The fix is to name the exception type:
# Correct
try:
result = risky_operation()
except ValueError:
handle_value_error()
If you genuinely need a catch-all for a top-level logging handler, use except Exception: and re-raise:
try:
result = risky_operation()
except Exception:
logger.exception("Unexpected error in risky_operation")
raise
Silently swallowing exceptions
# Problematic
try:
send_email(report)
except Exception:
pass
This is the most common source of “I have no idea why the report did not send” bugs. The exception happened; nothing logged it; the calling code had no way to know. The fix is to always log before suppressing:
# Correct
try:
send_email(report)
except Exception as e:
logger.warning("Email send failed: %s", e)
# Suppress only if you have an explicit reason to treat failure as non-fatal
Only suppress an exception when you have a deliberate business reason to treat the failure as non-fatal. Put a comment explaining that reason. A silent pass without a comment is a code smell in any review.
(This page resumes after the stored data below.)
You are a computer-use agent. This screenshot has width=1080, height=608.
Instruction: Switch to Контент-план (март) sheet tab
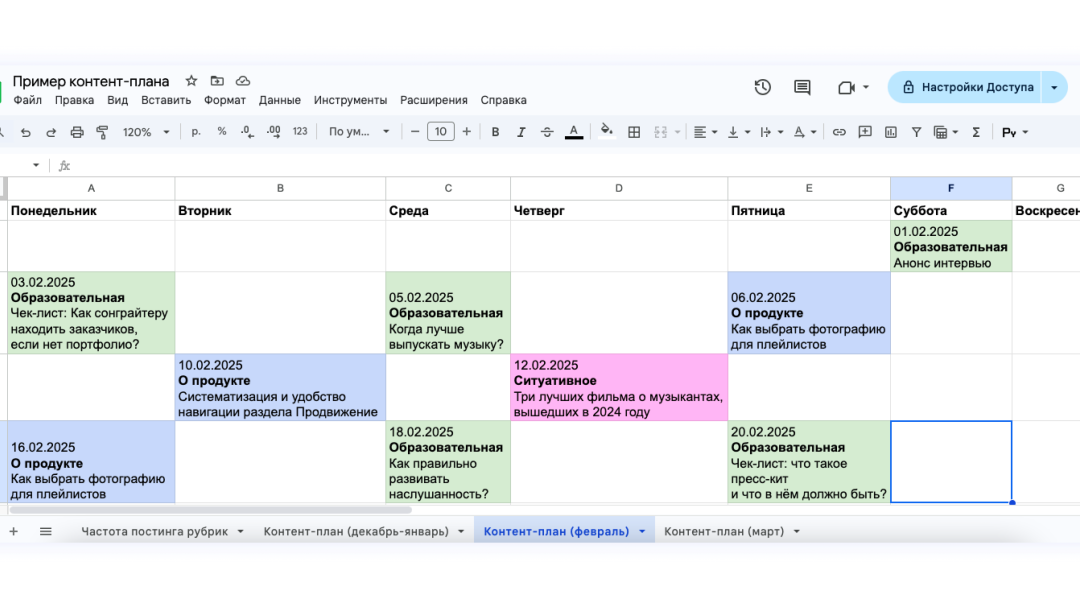pyautogui.click(x=723, y=531)
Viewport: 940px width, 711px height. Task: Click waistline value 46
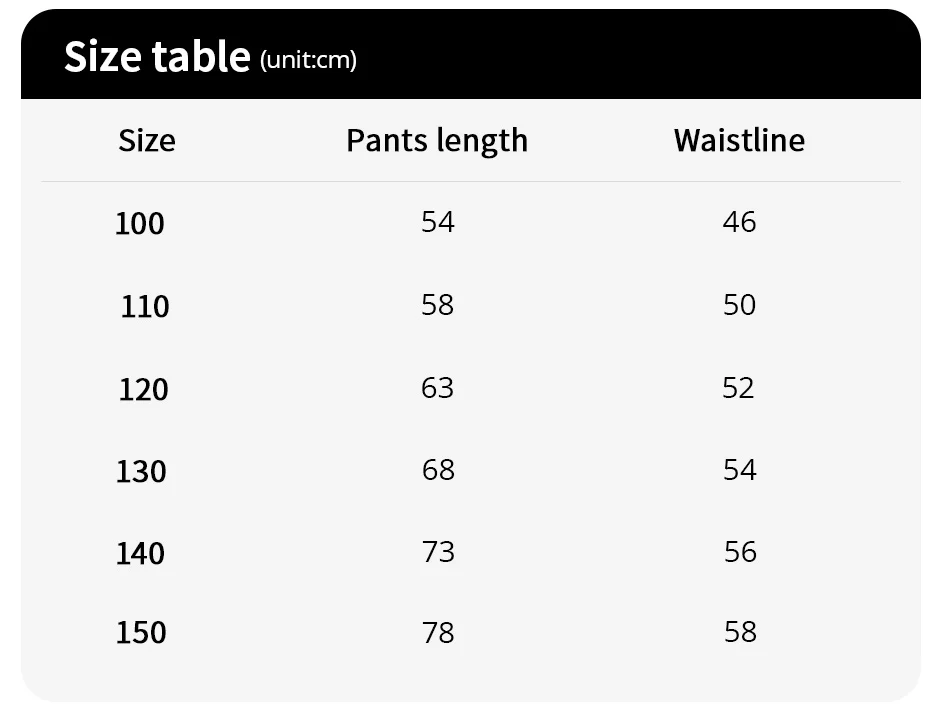click(739, 222)
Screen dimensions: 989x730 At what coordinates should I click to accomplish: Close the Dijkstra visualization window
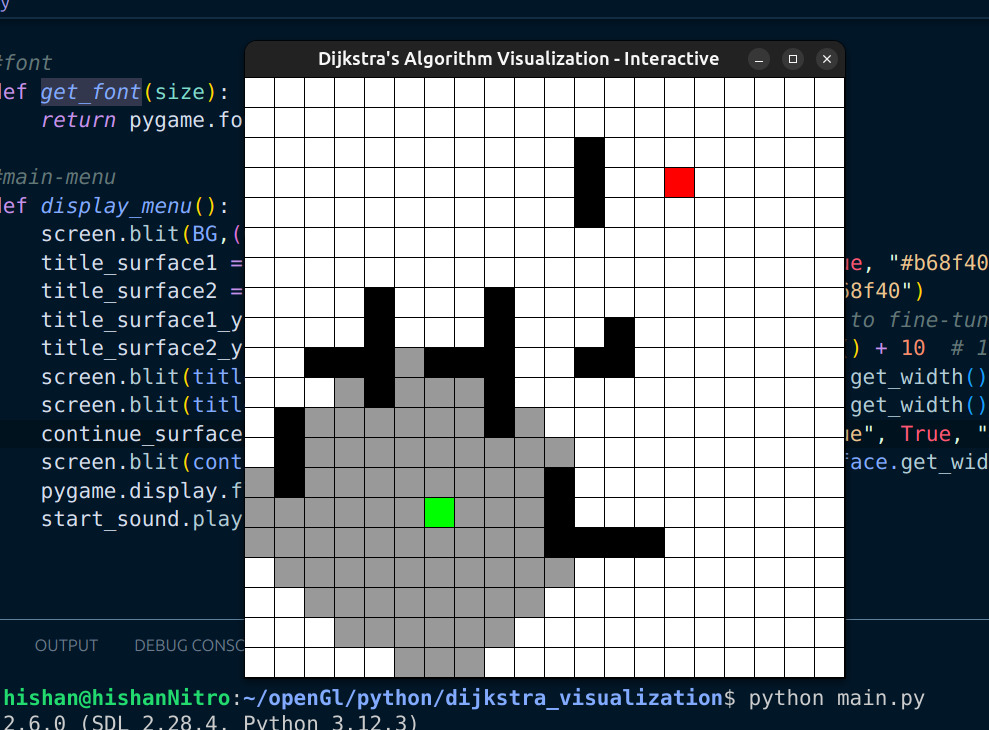[826, 59]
Writing clean error-handling code (specific exception types, contextual custom classes, chaining with raise from) is exactly the kind of skill that separates working scripts from production Python. TinkerLLM is a place to practice that kind of Python in real project contexts, starting at ₹299.
Primary sources
Frequently asked questions
What is the difference between except Exception and bare except?
A bare except: clause catches every possible exception, including SystemExit, KeyboardInterrupt, and GeneratorExit — events you almost never want to suppress. except Exception: catches application-level errors only and lets system signals propagate normally. Always use except Exception: or a more specific subclass.
When does the else block run in a try/except statement?
The else block runs only when no exception was raised inside the try block. It is useful for code that depends on the try block succeeding but does not itself raise the exception you are catching — keeping the happy path separate from the error-handling logic.
How do I create a custom exception class in Python?
Inherit from Exception or any of its subclasses. Override __init__ to store structured fields. For example: class InsufficientFundsError(Exception): def __init__(self, balance, amount): self.balance = balance; self.amount = amount; super().__init__(f'Balance {balance} is less than amount {amount}'). Raise it with raise InsufficientFundsError(balance, amount).
What does raise from do in Python exception chaining?
raise X from Y chains exception Y as the explicit cause of X. The traceback shows both exceptions with the note 'The above exception was the direct cause of the following exception.' Use it when translating a low-level error into a higher-level domain error so callers see a meaningful exception while the root cause stays visible in the traceback.
What is ExceptionGroup in Python 3.11?
ExceptionGroup is a built-in type that holds multiple exceptions simultaneously. It was introduced in Python 3.11 to handle errors from concurrent tasks where multiple failures can happen at once. The except* clause (also new in 3.11) filters ExceptionGroups by exception type, letting you handle each sub-exception category separately.
How do I re-raise an exception without changing its traceback?
Use a bare raise statement inside an except block: try your risky code, in the except block log the error and then write raise on its own line. This re-raises the original exception unchanged, preserving its full traceback. Avoid assigning to a variable and then raising that variable, as that can reset traceback information in some Python versions.
What happens if an exception is raised inside a finally block?
If the finally block itself raises an exception, that new exception replaces the original one and the original is lost unless you stored it separately. This is why finally blocks should contain only cleanup code that cannot itself fail — closing a file, releasing a lock, or logging an exit.